Das ist, wenn man bei Tag fotografiert nicht so das Drama, weil da ja Dinge sind, die fotografiert werden. Häuser, Bäume, Autos, Himmel. Und wenn da ein einzelnes Pixel in einer Wand etwas heller und das andere etwas dunkler ist, dann fällt das kaum auf. Am Himmel vielleicht, da kann man dann etwas „Rauschen“ erkennen, so eine „körnige“ Struktur.
Wenn man in der Nacht Sternenhimmel fotografiert, ist das etwas doof, genau da will man halt nur den echten Sternenhimmel fotografieren und nicht den, den die Kamera dahergerauscht hat.
Also ist jemand auf die Idee gekommen, dass ein Sensor so grob bei gleicher Temperatur auch immer an den gleichen Pixeln rauscht. Das stimmt zwar nur so ungefähr, aber immerhin ist das ein cooler Ansatz. Man macht also nach der „richtigen“ Aufnahme eine, bei der der Verschluss gar nicht aufmacht, aber mit gleicher Länge und hofft mal, dass bei der Aufnahme von der Rückseite des Verschlusses die gleichen Pixel wieder rauschen. Dann kann man einfach die Ladung der Pixel von der zweiten Aufnahme von der Ladung der Pixel von der ersten Aufnahme abziehen und Hurra, man hat ein sauberes erstes Bild.
Kleines Problem: Wenn der Sensor im Verlauf der beiden Belichtungen immer heißer wird. Dann passiert das hier:

Und wenn man nun einen Darkframe abzieht, dann sieht das so aus:

Ups? Nicht sehr erfolgreich? Es ist nur bei der E-M1 so krass, andere Kameras haben das besser im Griff. Aber wirklich 100% sauber wird das bei langen Belichtungen eigentlich nie, weil sich eben die Temperatur des Sensors in dem Fall innerhalb einer Stunde Gesamtbelichtung doch ändert.
Da bei LiveComposite die Gesamtbelichtungszeit noch viel länger werden kann, macht die Kamera bei diesen Aufnahmen vor UND nach der Belichtung einen Darkframe und zieht die Ergebnisse vom Ergebnis des LiveComposite ab. Und das kann man auch nicht abschalten, im Gegensatz zum „normalen“ Darkframe, der über den Parameter „Rauschminderung“ im Menü abgeschaltet werden kann.
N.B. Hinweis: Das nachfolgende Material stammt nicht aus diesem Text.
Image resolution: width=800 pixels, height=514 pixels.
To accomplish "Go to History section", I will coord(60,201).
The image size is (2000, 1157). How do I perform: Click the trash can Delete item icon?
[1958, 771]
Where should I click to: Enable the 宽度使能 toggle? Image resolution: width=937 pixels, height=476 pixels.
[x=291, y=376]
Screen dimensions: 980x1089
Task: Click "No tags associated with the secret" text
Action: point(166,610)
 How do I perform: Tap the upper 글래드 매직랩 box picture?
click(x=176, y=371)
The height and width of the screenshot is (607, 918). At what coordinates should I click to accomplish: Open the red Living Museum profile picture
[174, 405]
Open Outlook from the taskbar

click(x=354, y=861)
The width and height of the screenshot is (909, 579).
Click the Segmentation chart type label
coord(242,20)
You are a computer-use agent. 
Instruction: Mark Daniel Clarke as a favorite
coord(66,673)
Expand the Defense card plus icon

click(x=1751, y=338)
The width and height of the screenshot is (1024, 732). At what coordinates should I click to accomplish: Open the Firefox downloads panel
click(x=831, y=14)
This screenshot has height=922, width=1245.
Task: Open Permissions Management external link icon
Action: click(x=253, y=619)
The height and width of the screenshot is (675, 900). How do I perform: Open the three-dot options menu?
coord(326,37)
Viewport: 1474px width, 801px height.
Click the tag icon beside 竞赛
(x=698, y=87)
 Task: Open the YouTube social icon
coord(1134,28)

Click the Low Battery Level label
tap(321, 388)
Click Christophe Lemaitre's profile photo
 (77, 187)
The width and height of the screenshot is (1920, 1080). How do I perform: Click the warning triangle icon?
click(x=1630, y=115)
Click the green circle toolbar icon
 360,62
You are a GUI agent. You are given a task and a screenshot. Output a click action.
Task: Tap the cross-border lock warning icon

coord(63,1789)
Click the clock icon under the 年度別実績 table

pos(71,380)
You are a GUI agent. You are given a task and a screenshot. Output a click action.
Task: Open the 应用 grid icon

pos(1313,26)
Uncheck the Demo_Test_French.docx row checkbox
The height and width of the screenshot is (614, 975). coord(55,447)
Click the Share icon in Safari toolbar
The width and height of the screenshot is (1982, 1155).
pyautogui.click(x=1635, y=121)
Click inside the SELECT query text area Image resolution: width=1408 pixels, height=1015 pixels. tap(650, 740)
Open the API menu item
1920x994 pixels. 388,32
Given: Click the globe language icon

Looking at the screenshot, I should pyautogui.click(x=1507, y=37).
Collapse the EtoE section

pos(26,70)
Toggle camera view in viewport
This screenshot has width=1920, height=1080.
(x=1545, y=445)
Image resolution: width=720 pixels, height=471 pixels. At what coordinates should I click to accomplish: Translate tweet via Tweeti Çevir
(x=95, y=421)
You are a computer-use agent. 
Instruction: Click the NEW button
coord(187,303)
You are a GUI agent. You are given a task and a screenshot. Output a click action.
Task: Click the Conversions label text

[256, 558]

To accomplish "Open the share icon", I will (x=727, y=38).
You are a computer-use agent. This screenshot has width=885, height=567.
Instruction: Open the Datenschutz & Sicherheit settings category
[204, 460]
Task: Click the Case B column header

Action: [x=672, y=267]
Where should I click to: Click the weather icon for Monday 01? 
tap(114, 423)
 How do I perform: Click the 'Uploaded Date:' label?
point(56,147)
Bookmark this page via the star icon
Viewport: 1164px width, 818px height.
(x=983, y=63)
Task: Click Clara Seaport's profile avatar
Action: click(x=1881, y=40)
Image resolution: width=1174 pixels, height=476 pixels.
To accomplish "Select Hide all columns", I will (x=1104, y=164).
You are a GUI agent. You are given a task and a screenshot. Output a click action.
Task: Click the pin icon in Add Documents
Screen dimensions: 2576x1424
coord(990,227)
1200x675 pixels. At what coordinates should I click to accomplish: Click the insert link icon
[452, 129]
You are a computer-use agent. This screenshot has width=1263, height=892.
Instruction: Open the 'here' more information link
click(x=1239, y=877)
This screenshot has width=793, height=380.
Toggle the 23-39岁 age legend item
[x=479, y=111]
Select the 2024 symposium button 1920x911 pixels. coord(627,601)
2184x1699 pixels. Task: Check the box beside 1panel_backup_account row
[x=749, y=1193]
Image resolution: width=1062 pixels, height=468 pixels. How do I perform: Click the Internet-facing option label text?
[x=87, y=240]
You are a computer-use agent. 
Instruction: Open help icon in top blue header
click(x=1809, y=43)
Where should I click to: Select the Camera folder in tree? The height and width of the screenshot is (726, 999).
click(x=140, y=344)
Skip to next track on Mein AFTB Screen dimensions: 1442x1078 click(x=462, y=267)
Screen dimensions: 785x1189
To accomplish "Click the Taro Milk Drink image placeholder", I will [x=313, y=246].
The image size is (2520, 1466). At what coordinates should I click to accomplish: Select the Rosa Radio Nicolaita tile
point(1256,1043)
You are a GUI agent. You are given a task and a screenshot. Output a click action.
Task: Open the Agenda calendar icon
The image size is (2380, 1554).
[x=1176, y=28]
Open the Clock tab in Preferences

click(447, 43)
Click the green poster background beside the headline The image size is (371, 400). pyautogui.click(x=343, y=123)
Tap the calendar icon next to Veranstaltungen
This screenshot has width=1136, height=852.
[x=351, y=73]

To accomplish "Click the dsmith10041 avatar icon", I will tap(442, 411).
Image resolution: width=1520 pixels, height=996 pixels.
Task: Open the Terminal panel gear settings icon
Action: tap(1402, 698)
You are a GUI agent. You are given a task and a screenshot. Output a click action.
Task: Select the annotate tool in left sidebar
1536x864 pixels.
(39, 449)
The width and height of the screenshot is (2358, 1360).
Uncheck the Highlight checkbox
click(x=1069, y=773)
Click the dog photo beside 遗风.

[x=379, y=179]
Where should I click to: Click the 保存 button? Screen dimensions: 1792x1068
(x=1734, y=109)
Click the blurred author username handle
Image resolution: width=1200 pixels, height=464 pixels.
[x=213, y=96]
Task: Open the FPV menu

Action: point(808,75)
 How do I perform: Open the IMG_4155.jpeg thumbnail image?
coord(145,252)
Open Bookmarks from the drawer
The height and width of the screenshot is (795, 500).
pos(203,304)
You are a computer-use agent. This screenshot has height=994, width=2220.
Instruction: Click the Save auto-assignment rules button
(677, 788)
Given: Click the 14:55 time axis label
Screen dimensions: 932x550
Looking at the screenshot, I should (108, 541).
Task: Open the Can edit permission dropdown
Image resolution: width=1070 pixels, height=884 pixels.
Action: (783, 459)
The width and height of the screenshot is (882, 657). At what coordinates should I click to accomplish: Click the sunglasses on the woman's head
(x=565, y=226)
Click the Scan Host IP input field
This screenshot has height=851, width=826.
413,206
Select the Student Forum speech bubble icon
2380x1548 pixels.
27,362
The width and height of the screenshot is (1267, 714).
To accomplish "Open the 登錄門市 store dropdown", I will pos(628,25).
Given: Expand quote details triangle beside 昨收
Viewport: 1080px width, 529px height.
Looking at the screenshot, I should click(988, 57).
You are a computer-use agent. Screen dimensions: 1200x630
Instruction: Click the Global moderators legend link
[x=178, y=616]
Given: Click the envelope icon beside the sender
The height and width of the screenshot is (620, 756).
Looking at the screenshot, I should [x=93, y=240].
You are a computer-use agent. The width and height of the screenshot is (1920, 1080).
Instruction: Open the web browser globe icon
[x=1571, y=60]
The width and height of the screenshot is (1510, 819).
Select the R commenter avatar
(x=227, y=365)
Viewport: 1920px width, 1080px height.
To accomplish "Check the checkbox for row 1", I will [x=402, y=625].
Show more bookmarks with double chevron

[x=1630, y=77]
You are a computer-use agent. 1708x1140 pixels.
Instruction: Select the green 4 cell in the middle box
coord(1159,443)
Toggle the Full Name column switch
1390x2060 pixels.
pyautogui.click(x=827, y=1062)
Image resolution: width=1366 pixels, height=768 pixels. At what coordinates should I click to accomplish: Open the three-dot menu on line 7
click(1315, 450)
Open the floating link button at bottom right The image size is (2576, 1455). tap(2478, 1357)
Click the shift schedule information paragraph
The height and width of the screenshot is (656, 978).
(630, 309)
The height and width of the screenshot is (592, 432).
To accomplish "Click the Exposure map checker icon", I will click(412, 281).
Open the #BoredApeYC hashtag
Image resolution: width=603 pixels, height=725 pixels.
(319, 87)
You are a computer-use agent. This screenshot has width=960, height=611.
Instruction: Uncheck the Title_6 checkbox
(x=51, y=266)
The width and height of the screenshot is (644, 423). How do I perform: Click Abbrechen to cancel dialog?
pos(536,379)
Der Parameter hat drei Werte: Aus, An und „Auto“. Aus ist Aus, An ist An und „Auto“, der Defaultwert, macht den Darkframe abhängig von der eingestellten ISO.
| ISO | Darkframe ab |
| L64-400 | 4 Sekunden |
| 500-1600 | 2 Sekunden |
| 2000 – 102400 | 1 Sekunde |
Wie man sieht, geht der Darkframe sehr früh los, nicht erst im Minutenbereich. Es kann also durchaus sein, dass man in einer dunklen Kirche fotografiert und auf einmal die Mitteilung „Rauschminderung läuft. Bitte warten“ am Display sieht.
Die Rauschminderung ist ab Werk abgeschaltet, wenn man mit dem elektronischen Verschluss knipst. Nicht weil das rauschärmer ist, sondern weil der Verschluss Geräusch macht. (Kameras ohne mechanischen Verschluss haben keinen DarkFrame.) Kann man unter „Lautlos Eigenschaften“ einstellen.
Funfact: die Orientierung des Bildes – Hochkant oder Quer – wird nicht beim Beginn der Belichtung ermittelt, sondern beim Ende.
Und ja, Kleinbildsensoren rauschen weniger. Sie tun es aber auch.
DANKE! Jetzt habe ich es wirklich verstanden.